**TASK OBJECTIVE**
Copy all lines in the data that contain the string "Laakeripesät".

**Saved data entries**
[Start of Attachment]

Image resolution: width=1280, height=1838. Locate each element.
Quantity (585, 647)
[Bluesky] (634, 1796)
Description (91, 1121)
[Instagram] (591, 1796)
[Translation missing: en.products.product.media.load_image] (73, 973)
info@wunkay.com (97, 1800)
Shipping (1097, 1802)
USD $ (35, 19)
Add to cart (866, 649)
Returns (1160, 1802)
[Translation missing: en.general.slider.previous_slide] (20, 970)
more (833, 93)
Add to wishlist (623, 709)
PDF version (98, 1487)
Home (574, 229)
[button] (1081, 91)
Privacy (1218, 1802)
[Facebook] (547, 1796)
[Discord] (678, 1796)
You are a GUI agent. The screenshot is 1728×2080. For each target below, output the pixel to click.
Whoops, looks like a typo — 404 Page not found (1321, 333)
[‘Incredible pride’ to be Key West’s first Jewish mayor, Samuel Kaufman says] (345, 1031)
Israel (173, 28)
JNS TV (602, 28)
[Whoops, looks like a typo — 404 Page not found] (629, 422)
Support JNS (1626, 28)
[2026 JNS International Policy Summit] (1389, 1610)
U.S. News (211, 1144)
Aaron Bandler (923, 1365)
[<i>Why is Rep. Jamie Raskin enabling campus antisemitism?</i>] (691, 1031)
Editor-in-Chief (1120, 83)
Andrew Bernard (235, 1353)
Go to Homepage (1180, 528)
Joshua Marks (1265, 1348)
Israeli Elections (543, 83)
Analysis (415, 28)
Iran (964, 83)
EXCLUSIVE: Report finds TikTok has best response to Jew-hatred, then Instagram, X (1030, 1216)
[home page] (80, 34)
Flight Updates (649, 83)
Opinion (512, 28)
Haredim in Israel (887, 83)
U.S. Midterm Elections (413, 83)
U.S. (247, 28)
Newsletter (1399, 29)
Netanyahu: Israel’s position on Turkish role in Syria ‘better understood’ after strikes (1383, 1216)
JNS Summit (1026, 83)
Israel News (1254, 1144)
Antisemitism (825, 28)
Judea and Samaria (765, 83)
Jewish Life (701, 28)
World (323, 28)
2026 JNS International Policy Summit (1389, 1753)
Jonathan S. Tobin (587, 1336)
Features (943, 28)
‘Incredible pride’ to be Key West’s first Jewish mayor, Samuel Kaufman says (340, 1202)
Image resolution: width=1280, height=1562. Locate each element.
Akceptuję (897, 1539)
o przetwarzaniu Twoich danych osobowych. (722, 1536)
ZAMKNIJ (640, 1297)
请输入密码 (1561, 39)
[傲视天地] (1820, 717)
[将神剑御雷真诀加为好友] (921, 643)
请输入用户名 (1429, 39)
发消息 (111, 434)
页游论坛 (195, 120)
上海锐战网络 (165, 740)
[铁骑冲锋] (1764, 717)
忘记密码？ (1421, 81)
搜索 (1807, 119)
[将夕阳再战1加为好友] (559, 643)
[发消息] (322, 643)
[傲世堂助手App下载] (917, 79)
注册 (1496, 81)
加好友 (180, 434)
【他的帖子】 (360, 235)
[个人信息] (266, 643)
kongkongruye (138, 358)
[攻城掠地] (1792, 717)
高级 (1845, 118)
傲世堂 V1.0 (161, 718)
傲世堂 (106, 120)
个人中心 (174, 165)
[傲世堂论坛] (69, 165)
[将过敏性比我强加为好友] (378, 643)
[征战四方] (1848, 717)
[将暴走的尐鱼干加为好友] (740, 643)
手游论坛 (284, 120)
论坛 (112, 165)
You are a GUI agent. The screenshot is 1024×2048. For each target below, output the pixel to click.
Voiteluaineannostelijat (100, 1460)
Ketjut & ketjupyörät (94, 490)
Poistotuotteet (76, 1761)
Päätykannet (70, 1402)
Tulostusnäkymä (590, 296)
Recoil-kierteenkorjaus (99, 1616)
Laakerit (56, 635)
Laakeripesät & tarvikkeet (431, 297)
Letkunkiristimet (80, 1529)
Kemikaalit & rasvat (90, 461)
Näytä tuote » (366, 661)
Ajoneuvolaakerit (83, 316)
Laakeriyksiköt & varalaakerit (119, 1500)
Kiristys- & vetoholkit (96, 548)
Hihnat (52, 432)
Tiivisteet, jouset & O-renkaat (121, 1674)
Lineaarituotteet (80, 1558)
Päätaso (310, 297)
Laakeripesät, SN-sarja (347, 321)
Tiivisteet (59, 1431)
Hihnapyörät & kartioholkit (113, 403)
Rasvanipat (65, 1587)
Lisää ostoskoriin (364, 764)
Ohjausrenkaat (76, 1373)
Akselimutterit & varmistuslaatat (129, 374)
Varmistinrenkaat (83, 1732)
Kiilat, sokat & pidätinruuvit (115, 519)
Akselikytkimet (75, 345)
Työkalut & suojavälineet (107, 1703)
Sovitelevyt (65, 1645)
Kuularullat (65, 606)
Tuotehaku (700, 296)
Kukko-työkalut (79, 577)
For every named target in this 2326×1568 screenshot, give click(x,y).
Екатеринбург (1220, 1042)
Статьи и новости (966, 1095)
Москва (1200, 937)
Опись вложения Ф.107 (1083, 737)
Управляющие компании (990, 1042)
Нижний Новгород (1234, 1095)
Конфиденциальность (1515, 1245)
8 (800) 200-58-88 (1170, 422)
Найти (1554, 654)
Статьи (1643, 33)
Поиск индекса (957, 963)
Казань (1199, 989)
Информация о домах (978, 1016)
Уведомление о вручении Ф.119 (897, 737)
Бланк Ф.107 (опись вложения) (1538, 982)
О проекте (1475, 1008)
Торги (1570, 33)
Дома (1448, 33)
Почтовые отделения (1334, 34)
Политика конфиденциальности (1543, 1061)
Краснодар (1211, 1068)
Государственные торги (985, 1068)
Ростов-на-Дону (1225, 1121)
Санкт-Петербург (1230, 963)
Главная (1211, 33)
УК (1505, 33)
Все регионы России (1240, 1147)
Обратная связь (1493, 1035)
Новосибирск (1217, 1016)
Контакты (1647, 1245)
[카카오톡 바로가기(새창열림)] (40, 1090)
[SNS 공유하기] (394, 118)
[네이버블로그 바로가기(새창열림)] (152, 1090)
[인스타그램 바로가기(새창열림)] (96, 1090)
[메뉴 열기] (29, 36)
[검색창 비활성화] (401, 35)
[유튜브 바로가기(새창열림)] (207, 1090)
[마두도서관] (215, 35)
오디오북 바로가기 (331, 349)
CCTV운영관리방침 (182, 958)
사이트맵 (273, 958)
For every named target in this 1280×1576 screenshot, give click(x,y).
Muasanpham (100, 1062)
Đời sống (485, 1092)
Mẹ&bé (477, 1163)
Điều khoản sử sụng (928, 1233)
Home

[End of Attachment]

**ANSWER BOX**
Laakeripesät & tarvikkeet (431, 297)
Laakeripesät, SN-sarja (347, 321)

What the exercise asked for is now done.